Gaza : Après le génocide, quel avenir ?

Note préliminaire : Réponses aux questions posées par ODVV (Organisation de défense des victimes de la violence). Le site web de l’ODVV est www.odvv.org. En ce moment, de nombreuses prières appellent avec ferveur à un cessez-le-feu permanent, mais l’avenir est suspendu dans le doute, et l’attaque génocidaire israélienne qui précède la pause jette une ombre sombre sur l’ensemble de l’humanité. De nombreuses vies innocentes à Gaza restent menacées si la pause ou la trêve n’est pas transformée en cessez-le-feu et en aide d’urgence à grande échelle. Mes réactions oscillent entre la crainte d’une reprise des opérations militaires israéliennes et l’espoir d’affronter jour après jour les questions de reconstruction économique post-génocide et les scénarios de transformation politique.

Par Richard Falk, le 29 novembre 2023

Richard Falk

1) D’horribles médias se concentrent sur l’accès à la nourriture et à d’autres produits essentiels pour les civil-e-s de Gaza. Que pensez-vous de la famine des civil-e-s et des enfants comme outil de guerre ?

Les combattants qui utilisent délibérément la famine ou le refus d’accès à la nourriture comme tactique ou outil de guerre se rendent coupables de crimes de guerre. Il est habituel que ces tactiques soient désavouées par leurs auteurs qui les considèrent comme des dommages collatéraux, sans intention de cibler des civil-e-s de quelque catégorie que ce soit. Si le ciblage semble délibéré, qu’il se poursuit selon des schémas similaires sans tenir compte du ciblage prédominant des civil-e-s et qu’il inflige de lourdes pertes civiles, comme cela a été le cas pour les attaques israéliennes à Gaza depuis l’attaque du Hamas du 7 octobre, on considère qu’il s’agit d’une activité criminelle. Le fait que l’attaque du 7 octobre ait comporté de graves crimes de guerre ne justifie en rien le comportement israélien, qui est disproportionné ou criminel, en matière de représailles. La famine dirigée intentionnellement contre des civil-e-s est inconditionnellement interdite par les conventions de Genève et constitue un crime de guerre inhérent qui, s’il est répété ou continu, peut être poursuivi en tant que crime contre l’humanité, voire en tant que génocide si l’instrument de la famine semble être utilisé dans le but de détruire un groupe racial, ethnique ou religieux, en tout ou en partie.

__________________________________________________

À FAIRE:
(a) Recopiez à l'identique le passage du texte sur Gaza allant de « Note préliminaire : Réponses » jusqu'à « de transformation politique. ».
(b) Condensez sous forme de liste le paragraphe du texte sur Gaza commençant par « Les combattants qui utilisent délibérément » en conservant ses faits essentiels.

EXTRAITS D'ENTRÉES:
__________________________________________________

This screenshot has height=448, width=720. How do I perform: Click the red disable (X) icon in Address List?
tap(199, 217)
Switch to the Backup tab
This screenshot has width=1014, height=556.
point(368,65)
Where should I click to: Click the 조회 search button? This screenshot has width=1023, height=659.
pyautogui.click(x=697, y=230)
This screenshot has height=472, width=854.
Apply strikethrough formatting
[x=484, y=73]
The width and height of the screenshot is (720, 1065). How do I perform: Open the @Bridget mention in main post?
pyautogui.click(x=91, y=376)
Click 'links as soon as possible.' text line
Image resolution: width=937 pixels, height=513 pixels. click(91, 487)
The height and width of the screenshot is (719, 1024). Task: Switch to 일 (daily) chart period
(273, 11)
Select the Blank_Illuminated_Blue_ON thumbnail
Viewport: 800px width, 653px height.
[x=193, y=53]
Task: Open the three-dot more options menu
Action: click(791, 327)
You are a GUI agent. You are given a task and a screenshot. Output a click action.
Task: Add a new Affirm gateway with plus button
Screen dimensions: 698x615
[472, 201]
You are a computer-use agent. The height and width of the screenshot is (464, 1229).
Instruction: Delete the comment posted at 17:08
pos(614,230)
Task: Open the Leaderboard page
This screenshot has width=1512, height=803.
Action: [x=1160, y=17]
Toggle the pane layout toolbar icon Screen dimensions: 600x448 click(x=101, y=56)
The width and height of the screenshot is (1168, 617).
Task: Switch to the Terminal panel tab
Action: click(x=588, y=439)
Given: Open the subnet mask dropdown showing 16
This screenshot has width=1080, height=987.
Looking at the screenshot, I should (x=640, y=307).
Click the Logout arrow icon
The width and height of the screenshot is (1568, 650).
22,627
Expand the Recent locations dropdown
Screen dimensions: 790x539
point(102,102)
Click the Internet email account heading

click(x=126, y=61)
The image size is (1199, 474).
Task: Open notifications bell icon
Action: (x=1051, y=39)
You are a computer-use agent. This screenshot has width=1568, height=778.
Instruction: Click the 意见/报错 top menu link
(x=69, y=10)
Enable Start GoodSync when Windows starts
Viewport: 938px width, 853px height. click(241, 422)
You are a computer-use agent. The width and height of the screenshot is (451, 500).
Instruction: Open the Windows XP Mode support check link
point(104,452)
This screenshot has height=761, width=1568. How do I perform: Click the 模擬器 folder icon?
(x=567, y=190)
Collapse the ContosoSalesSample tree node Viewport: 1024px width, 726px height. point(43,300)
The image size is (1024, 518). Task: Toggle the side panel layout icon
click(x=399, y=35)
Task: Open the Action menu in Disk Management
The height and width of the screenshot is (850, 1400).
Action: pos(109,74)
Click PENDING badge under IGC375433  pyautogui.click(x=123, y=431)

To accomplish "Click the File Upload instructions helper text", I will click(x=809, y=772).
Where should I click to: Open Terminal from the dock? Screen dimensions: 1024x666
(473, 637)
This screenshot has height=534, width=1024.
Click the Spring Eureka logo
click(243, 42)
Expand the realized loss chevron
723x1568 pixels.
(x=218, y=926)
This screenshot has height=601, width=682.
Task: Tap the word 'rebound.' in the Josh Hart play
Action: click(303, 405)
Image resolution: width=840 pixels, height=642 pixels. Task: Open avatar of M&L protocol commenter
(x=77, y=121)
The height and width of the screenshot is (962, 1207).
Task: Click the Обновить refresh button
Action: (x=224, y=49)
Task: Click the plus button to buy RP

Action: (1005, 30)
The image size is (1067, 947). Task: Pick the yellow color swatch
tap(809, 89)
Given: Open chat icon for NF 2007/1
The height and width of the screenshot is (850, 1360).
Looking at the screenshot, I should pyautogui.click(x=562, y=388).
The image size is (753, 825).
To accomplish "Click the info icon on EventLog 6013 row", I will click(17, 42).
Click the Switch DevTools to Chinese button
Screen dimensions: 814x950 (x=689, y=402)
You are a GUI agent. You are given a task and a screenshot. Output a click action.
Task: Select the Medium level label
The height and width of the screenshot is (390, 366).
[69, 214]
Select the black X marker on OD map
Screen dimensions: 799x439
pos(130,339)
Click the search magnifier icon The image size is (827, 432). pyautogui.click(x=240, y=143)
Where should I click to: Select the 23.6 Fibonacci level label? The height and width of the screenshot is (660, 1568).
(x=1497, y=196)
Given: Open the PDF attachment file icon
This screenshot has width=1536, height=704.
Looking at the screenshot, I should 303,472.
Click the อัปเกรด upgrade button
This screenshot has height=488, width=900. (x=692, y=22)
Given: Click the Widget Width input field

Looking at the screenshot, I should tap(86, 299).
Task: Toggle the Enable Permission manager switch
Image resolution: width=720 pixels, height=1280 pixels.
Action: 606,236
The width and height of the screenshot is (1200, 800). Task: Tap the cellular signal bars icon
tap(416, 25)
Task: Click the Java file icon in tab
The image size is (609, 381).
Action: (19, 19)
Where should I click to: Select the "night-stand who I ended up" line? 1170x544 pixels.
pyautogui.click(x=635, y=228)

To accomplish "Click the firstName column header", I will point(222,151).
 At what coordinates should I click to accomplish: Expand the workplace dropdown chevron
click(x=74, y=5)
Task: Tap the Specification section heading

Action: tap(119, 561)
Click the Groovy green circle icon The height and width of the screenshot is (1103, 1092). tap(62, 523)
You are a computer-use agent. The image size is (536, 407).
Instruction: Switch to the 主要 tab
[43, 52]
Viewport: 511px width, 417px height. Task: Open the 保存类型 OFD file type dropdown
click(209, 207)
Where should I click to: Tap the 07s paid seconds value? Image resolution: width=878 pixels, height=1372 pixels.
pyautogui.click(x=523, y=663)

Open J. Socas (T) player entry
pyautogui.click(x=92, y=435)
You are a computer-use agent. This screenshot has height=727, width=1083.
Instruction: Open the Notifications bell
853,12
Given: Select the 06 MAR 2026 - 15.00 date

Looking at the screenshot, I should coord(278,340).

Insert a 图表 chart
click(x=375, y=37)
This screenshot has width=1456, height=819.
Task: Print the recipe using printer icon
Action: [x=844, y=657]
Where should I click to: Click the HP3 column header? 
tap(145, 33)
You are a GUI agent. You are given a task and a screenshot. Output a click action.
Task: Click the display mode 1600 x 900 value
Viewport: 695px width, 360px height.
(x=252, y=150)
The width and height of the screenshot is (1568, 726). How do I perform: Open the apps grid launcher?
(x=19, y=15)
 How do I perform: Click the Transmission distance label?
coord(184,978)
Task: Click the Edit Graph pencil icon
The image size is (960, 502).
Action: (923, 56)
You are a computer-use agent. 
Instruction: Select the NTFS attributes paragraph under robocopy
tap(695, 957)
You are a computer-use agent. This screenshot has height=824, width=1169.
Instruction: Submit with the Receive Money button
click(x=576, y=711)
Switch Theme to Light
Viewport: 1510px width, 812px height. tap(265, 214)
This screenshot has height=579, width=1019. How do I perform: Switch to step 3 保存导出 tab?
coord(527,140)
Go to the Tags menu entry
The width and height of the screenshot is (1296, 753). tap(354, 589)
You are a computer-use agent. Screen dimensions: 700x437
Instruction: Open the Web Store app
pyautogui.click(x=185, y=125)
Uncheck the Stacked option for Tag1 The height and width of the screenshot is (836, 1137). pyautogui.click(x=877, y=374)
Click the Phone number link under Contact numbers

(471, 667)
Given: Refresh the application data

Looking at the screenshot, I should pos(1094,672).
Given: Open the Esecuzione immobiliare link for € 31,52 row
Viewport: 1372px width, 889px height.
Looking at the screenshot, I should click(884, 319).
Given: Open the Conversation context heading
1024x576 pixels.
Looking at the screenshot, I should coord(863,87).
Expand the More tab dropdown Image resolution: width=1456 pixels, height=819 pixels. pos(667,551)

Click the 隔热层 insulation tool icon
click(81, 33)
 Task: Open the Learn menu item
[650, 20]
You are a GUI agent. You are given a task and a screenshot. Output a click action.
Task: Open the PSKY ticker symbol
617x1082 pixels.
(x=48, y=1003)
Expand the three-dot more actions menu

__________________________________________________

RÉPONSES ATTENDUES:
(a)
Note préliminaire : Réponses aux questions posées par ODVV (Organisation de défense des victimes de la violence). Le site web de l’ODVV est www.odvv.org. En ce moment, de nombreuses prières appellent avec ferveur à un cessez-le-feu permanent, mais l’avenir est suspendu dans le doute, et l’attaque génocidaire israélienne qui précède la pause jette une ombre sombre sur l’ensemble de l’humanité. De nombreuses vies innocentes à Gaza restent menacées si la pause ou la trêve n’est pas transformée en cessez-le-feu et en aide d’urgence à grande échelle. Mes réactions oscillent entre la crainte d’une reprise des opérations militaires israéliennes et l’espoir d’affronter jour après jour les questions de reconstruction économique post-génocide et les scénarios de transformation politique.

(b)
- Recourir délibérément à la famine ou au refus d'accès à la nourriture comme tactique ou outil de guerre constitue un crime de guerre.
- Les auteurs désavouent habituellement ces tactiques en les présentant comme des dommages collatéraux, sans intention de cibler des civil-e-s.
- Un ciblage qui semble délibéré, qui se poursuit selon des schémas similaires et qui inflige de lourdes pertes civiles relève d'une activité criminelle. C'est le cas des attaques israéliennes à Gaza depuis l'attaque du Hamas du 7 octobre.
- Les graves crimes de guerre commis le 7 octobre ne justifient pas des représailles israéliennes disproportionnées ou criminelles.
- Les conventions de Genève interdisent inconditionnellement la famine dirigée intentionnellement contre des civil-e-s. Il s'agit d'un crime de guerre inhérent.
- Si elle est répétée ou continue, cette famine peut être poursuivie comme crime contre l'humanité.
- Elle peut même être poursuivie comme génocide si elle semble viser à détruire, en tout ou en partie, un groupe racial, ethnique ou religieux.